AJ Gnuse 

What I learned about the meaning of home from living in my car

My homelessness was mercifully brief, but its sharp message about the fragility of the places that seem most secure was sobering even for a New Orleans native
  
  

a parking lot at night.
‘At night, the store kept the lot lit – but thankfully, not too well lit, for sleeping was difficult enough.’ Photograph: Willowpix/Getty Images/iStockphoto

I interviewed by phone for graduate writing programmes from my car in a grocery store parking lot, because that’s where I lived at the time. Of all the places you can set yourself up, I found grocery store car parks to be the best of all mediocre options. Outside a Schnucks in St Louis, there were always other people waiting in cars, which helped me blend in. Unlike mall lots, there were few police. The only patrolling presence, teenage cart-pushers, preferred to ignore me as much as I did them. At night, the store kept the lot lit – but thankfully, not too well lit, for sleeping was difficult enough in a car too laden with belongings to recline the seat. And, at least until the grocery closed, it was easy to grab a meal. So I’d drive there in the evenings, after showering at the YMCA.

My time in the car was short, considering: not more than a week and a half. It came about because of the sudden end to a long-term relationship, coupled with living in a city far from family and home, which left me thin on choices. I had a nine-to-five job at the time and, each day after work, I filled out tenant applications, but the process had been dragging. I was building the courage to ask a co-worker for a place to stay, dreading the embarrassment and added uncertainty that comes when others discover you aren’t managing well.

I found myself suddenly intimate with the trappings of my old house compressed into my car. Lampshades and suitcases, a bookshelf and piled clothes, books, a djembe, picture frames; all heaped and threatening avalanche. I discovered that I held a hierarchy among the things I owned, and that this hierarchy was strange. Buckled into my passenger seat like driving companions, I kept an accordion; my grandpa’s old notepad inscribed with “Everything’s Just Ducky”; and a taxidermised fox, which I had named T-Bone. I wagered the passenger seat was the safest place in the car, and I needed these possessions safe. In tough times, you learn what’s most important to you. Apparently, it was these.

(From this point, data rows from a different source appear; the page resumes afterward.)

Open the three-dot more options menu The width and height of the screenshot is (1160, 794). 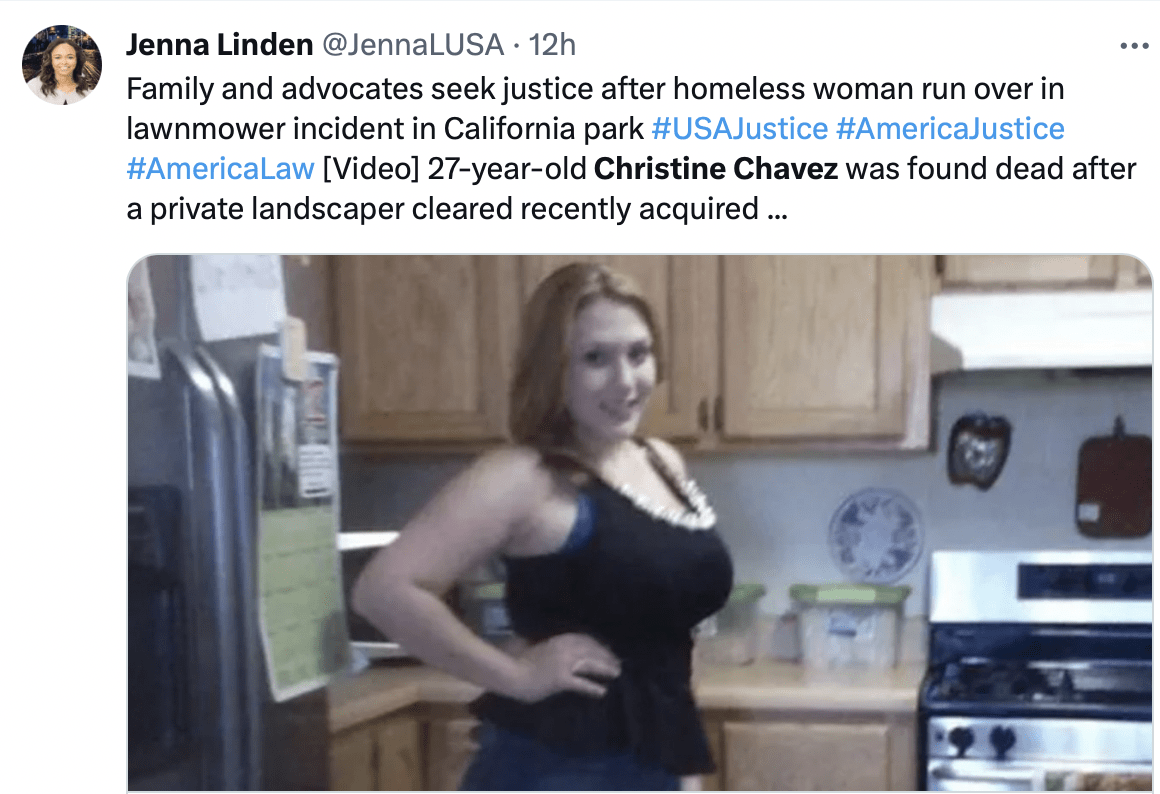pyautogui.click(x=1134, y=46)
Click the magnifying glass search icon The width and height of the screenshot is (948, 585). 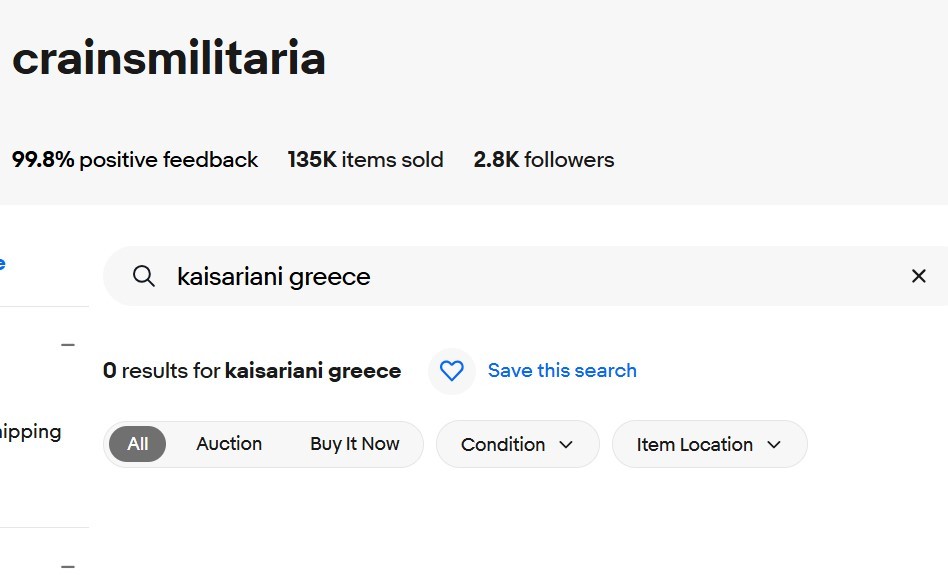144,277
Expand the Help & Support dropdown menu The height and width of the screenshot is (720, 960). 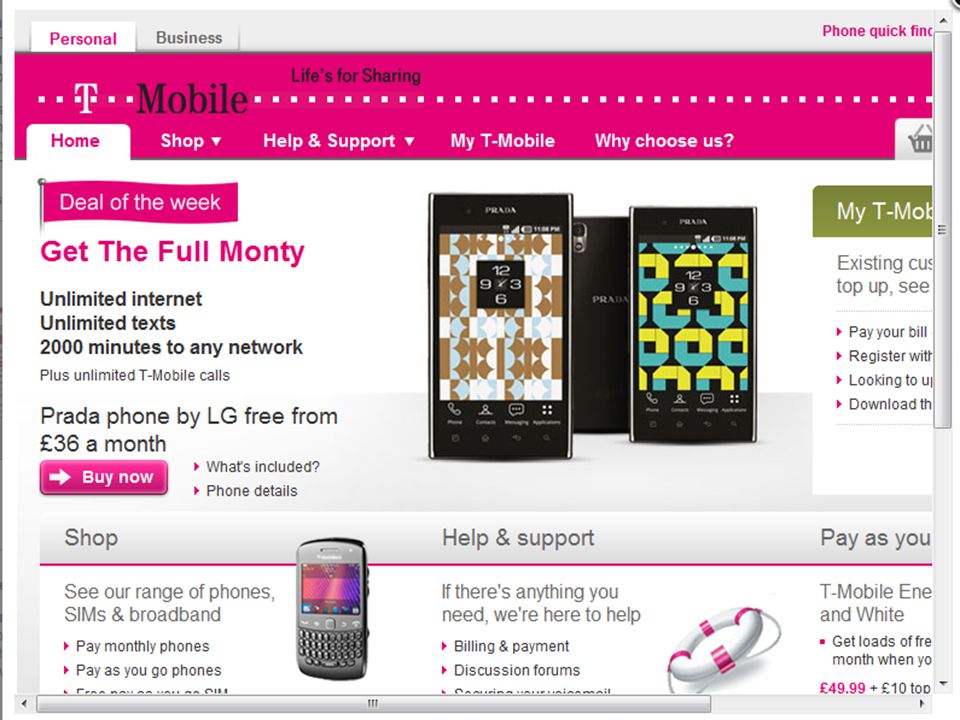coord(339,141)
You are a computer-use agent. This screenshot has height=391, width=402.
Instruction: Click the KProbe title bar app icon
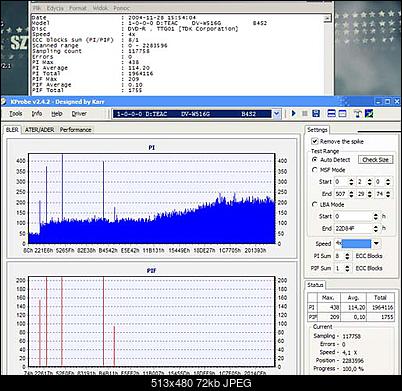[x=4, y=101]
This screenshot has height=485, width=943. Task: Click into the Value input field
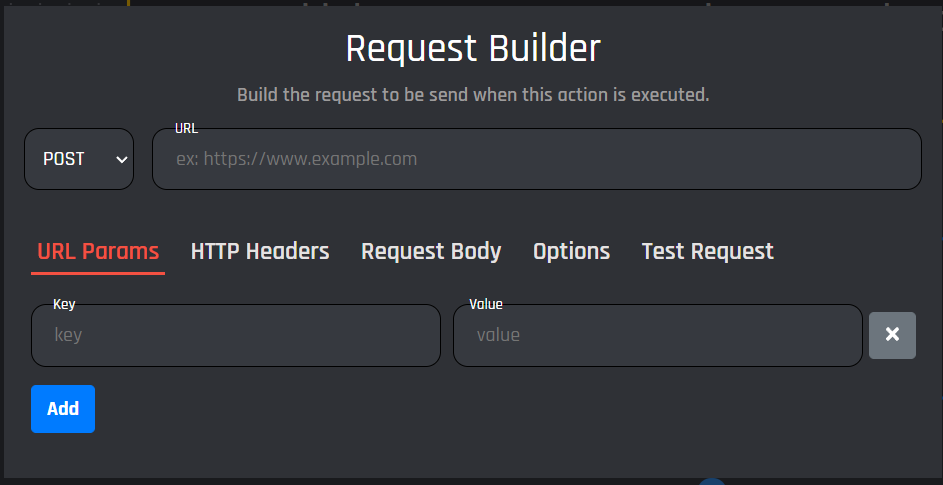pos(657,335)
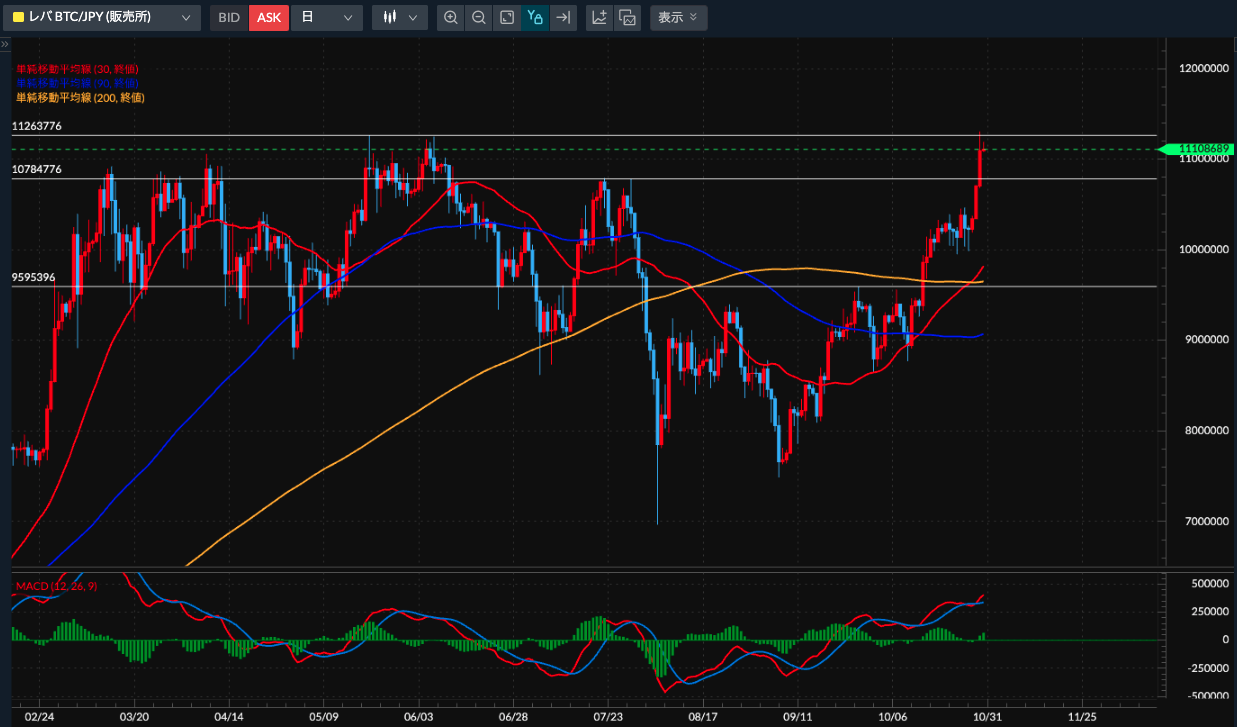Viewport: 1237px width, 727px height.
Task: Open the 日 timeframe dropdown
Action: pos(326,17)
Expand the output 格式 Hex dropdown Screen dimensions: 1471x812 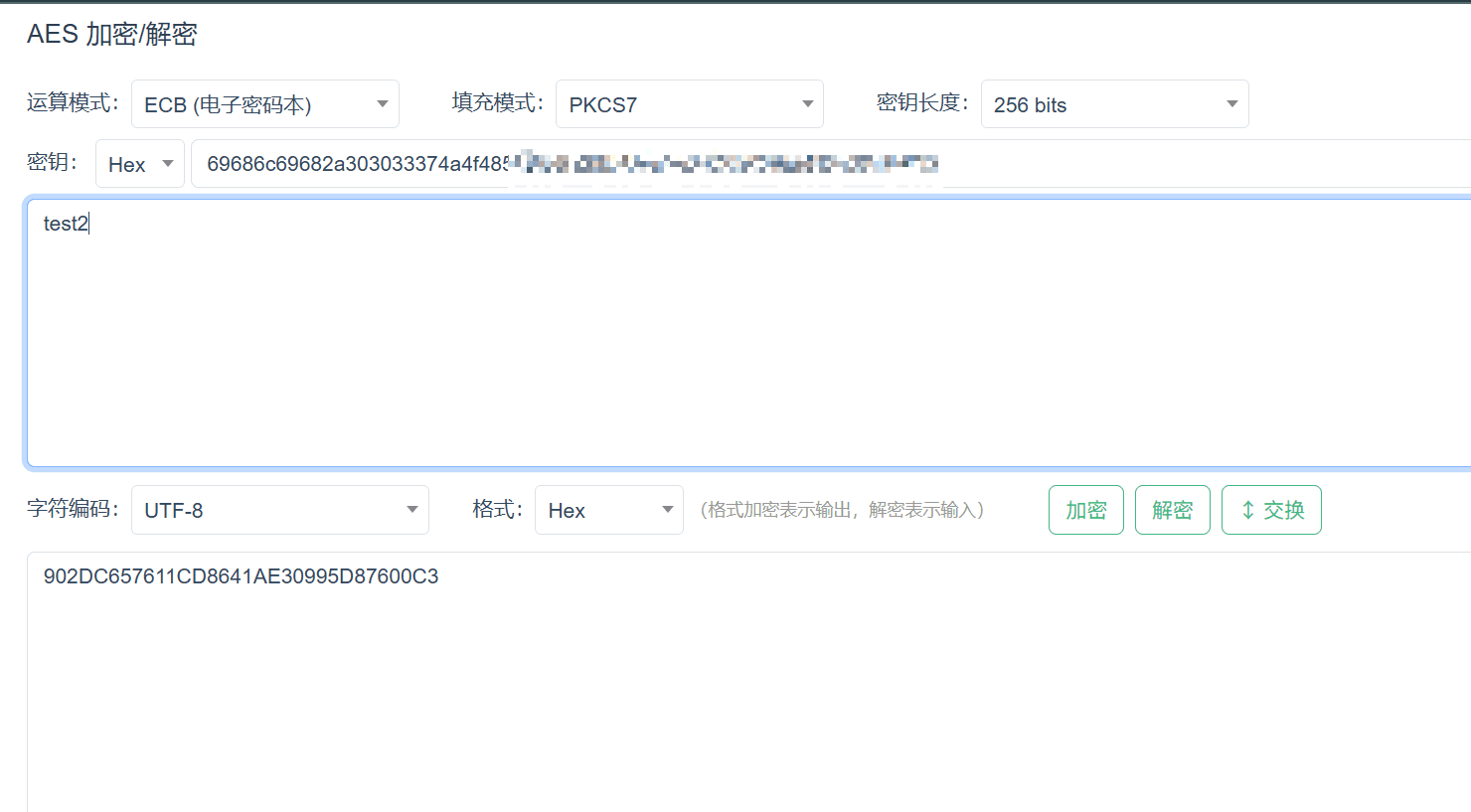[x=608, y=510]
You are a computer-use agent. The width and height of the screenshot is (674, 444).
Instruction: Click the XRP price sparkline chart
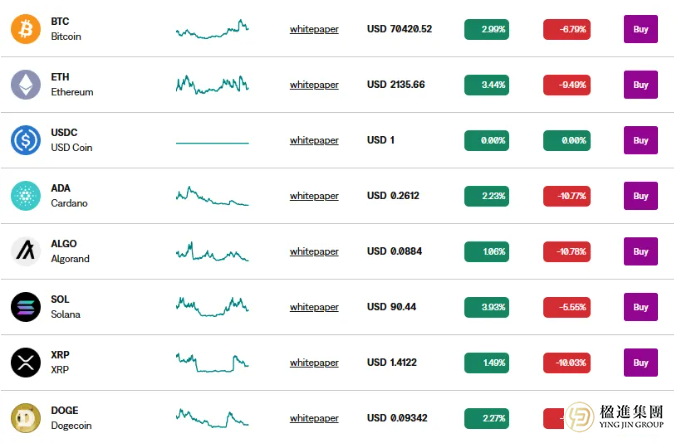pos(212,362)
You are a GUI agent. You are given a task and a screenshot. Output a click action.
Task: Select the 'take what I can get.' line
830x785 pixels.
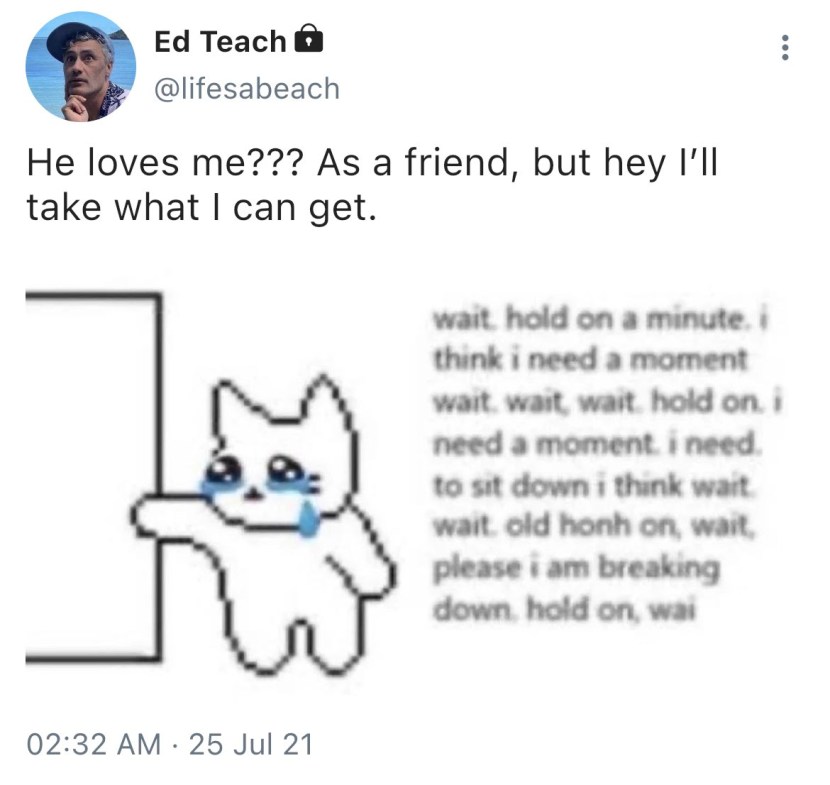click(x=202, y=207)
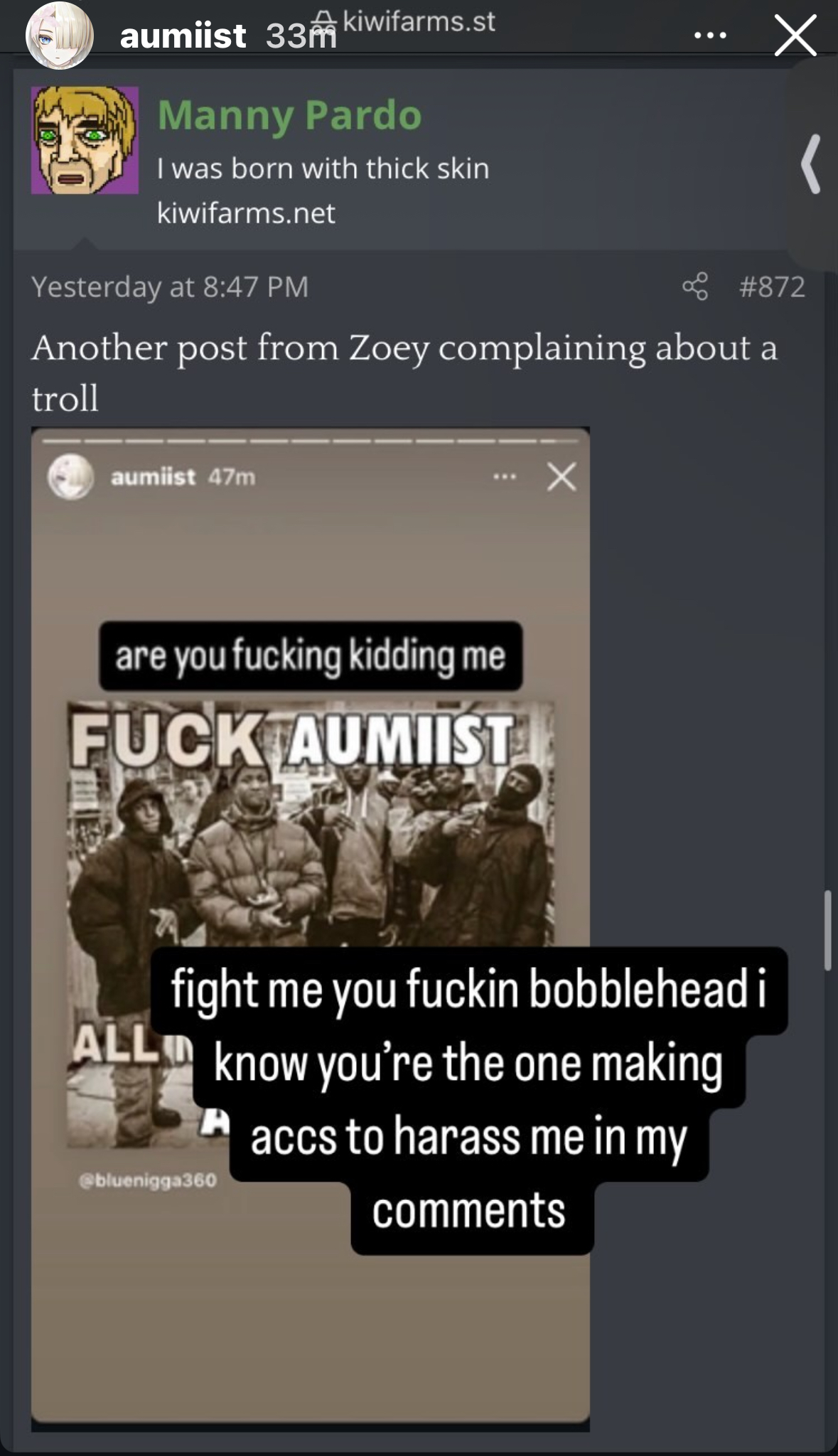This screenshot has width=838, height=1456.
Task: Open the Manny Pardo username link
Action: 289,114
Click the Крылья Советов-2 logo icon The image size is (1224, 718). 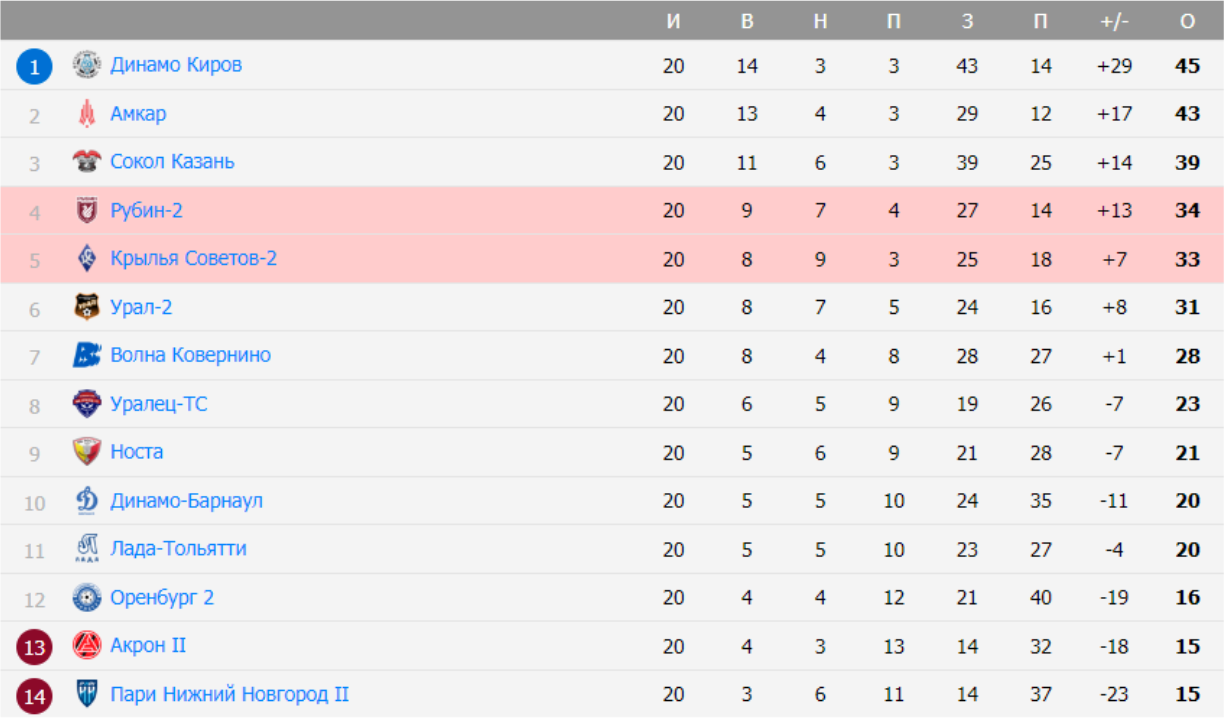click(x=87, y=259)
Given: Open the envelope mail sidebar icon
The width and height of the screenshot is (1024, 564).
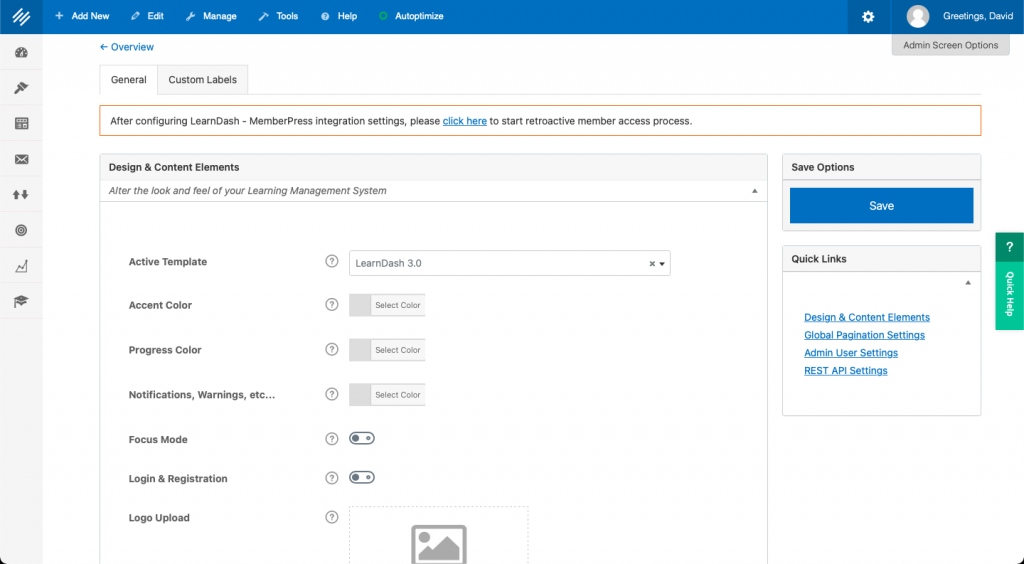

I knew how fortunate I was. A job, a car and a backseat full of stuff seems more than you deserve when at night others are trudging across that same parking lot to sleep against the storefront. Before the pandemic, more than 500,000 people in the US were recorded as homeless – surely an underestimate, and surely made worse by Covid-19. I for one didn’t report to Housing and Urban Development before moving into a parking lot. Even napping behind a steering wheel, I felt privileged with my grab-bag belongings; as ridiculous as much of that stuff was, it was a collection to be grateful for.

The times I needed to leave my car for work or a meal were always the most stressful. Eventually, when a co-worker – now a friend – took me into his house, I’d sometimes go sleepless, frantic, thinking I’d look out to see my car gone with all my belongings inside. My great-grandmother’s bookshelf, old postcards – even the ridiculous things. They helped me feel like myself.

I had thought I would be good at this. I’m a native of New Orleans: each hurricane season threatens evacuation, and my family and I had plenty of experience leaving belongings behind. When you leave your home, until you know the roof remained secure and flood waters didn’t breach your doors, whatever you bring is what you now own. So we’d pack our photo albums and the smallest mementoes of loved ones long gone. These took space in backseats beside gas cans, emergency roadside kits, toiletries, a couple of days of clothes. Each evacuation reminded us how much of a home can’t be moved: the time spent remodelling a kitchen, the rooms where celebrations were held and a family grew up, the simple feeling of existing in that place. But we knew it was our lives that were important, and nothing more than that.

For Hurricane Katrina, we were lucky. Our house remained standing. Though, like so many New Orleanians, we have friends who lost homes and loved ones, who were evacuated from rooftops by helicopters and could look down on themselves in that moment and see all they had.

Years later, after leaving that Schnuck’s parking lot, I moved across the country to Wilmington, North Carolina and began writing a novel about an orphan who refuses to leave her childhood home and, instead, hides in its walls. In retrospect, I guess the theme makes sense. While working on the novel, Hurricane Florence flooded the highway and turned the city into an island. My fiance and I were evacuated for a month. We spent that time telling each other that if we returned and found our home gone, we’d be OK. Of course, it’s always easier to say it.

With the world around us changing, sea levels rising and storms growing stronger – with the uncertainty of the present, whether it be viruses or evictions or environments rapidly transforming – for many, homes are no certain thing. I’m grateful for what I have, partly because each near miss has required me to re-evaluate what I own. I move through the house, and each possession ignites like a sudden flare. What do I need? What’s vital to me? Of course, it’s nothing. And also, everything.